模型大小的变化:通过降低参数精度,一个原本需要24 GB内存的模型可以缩减到7 >GB,大大减少了内存需求。

训练后量化可能会对模型的效果产生一些影响,因为降低参数精度会导致一定的信息丢失。然而,现代量化技术已经非常成熟,能够在保持模型性能的同时大幅减小模型大小。因此,只要量化方法得当,模型性能的下降通常是可以接受的。具体效果取决于模型的复杂性和量化技术的应用

我猜他们上面两件事都做了。

我们知道他们将自己的模型与微软的 Phi-3 模型系列进行了比较,因此我们可以假设我们谈论的是类似大小的模型。然而,他们也在一篇博客文章中承认,设备上的模型(以及 KV Cache)被量化为 3.5 位

总体而言,这很好地展示了如何在非常小的设备中处理 LLM。然而,有些请求超出了其当前设备上的模型所能提供的范围。

私有云计算

为此,他们还宣布了私有云计算(Private Cloud Compute),这是一种运行在Apple Silicon上的新型云解决方案,另一组AI模型——Apple Server家族将存储在其中。

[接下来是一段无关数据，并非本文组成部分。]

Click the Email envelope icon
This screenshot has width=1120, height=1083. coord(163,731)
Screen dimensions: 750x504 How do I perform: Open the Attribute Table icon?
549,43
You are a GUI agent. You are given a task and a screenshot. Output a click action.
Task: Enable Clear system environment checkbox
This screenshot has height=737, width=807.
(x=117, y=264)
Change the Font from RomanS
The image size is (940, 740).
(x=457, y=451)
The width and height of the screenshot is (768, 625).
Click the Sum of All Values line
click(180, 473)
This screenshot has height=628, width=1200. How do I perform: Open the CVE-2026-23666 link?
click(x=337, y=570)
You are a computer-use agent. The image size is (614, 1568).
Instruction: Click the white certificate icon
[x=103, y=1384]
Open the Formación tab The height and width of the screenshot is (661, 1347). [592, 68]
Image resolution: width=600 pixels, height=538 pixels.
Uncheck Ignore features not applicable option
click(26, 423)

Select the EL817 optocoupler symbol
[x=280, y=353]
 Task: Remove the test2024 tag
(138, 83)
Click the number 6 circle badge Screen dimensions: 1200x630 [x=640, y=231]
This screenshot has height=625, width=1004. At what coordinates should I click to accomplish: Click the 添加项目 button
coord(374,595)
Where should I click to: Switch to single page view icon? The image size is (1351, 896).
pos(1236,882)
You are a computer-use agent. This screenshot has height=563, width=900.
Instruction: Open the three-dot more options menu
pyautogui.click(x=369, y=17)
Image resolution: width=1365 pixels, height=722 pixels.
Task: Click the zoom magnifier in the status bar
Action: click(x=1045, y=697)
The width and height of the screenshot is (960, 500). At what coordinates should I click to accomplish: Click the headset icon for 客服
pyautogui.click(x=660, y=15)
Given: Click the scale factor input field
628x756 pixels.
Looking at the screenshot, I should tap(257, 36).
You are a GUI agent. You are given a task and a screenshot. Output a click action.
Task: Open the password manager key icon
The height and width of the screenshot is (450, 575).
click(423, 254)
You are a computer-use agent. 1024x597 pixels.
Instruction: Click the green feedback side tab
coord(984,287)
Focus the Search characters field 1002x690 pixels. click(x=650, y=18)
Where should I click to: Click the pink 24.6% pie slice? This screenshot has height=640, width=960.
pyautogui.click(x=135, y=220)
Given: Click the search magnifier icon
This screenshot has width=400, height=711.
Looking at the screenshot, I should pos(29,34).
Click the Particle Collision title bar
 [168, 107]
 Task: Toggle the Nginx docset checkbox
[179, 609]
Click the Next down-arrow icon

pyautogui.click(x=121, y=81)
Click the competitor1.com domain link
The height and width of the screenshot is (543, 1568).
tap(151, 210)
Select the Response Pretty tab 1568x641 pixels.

这意味着设备将拥有一种算法来评估用户请求的复杂性,并在需要时将请求发送到这些服务器进行计算。换句话说,对于最复杂的请求,你的数据将以数字形式离开你的设备

苹果知道,这对某些人来说是一个无法接受的问题。

因此,他们立即提到他们将如何让独立专家验证数据在离开设备时,苹果或任何其他第三方都无法访问这些数据

但苹果最后还留下了一颗炸弹:OpenAI

ChatGPT 接入你的iPhone和个人数据

对于一些甚至连Apple Server型号都无法处理的请求,苹果宣布 ChatGPT(准确地说是 GPT-4o 版本)将嵌入到 Siri 中,并通过许可系统提供,这意味着你将有机会决定是否将请求发送给 OpenAI。

在这里插入图片描述

首先,这直接承认了他们的人工智能实践仍未成熟,因此他们的人工智能模型甚至还远远达不到 ChatGPT 所提供的水平。

这是显而易见的,因为他们知道 ChatGPT 的发布会引起争议。因此,他们的模型质量肯定落后了。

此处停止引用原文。